Ahora salía con lo de Susana. Entiendo que César, afectado por el asunto, no podía detenerse y pensar que quizás todo era un invento del niño, independientemente de la intención que tuviera, porque con Pedrito las intenciones nunca fueron transparentes. Para mí, algo que me cuente un niño es todo menos una certeza. Esa tarde abrimos el estimado elixir y nos sentamos en su oficina con las cortinas bajas. Ahí estuvimos un par de horas después de la salida. Yo le insistí en que fuéramos a un bar, que viéramos a otra gente, nos dejáramos llevar, nos fumáramos un glorioso porro y nos diéramos un par de inofensivos pases, pero César dijo que prefería el silencio y la certeza de que estábamos absolutamente solos. Su palabra iba y venía, no aterrizaba, no encontraba un blanco para hablar del amor, de la pareja y para recomendarme artimañas que, según él, mantenían intacta la integridad del corazón.

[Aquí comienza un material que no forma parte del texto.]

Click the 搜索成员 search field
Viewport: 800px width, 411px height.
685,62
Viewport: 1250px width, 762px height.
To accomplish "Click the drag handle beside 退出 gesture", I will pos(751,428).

—Pero di las vainas bien concreto —le pedí.

Él me miró a los ojos con picardía.

—Bueno, yo te conté que habíamos tenido algo en aquel momento.

Asentí.

—Ella se enamoró —dijo, con los ojos achinados y dándose un mordisquito ridículo en el labio.

Asentí de nuevo.

—Pero seguimos de vez en cuando.

—También me lo imaginé —contesté.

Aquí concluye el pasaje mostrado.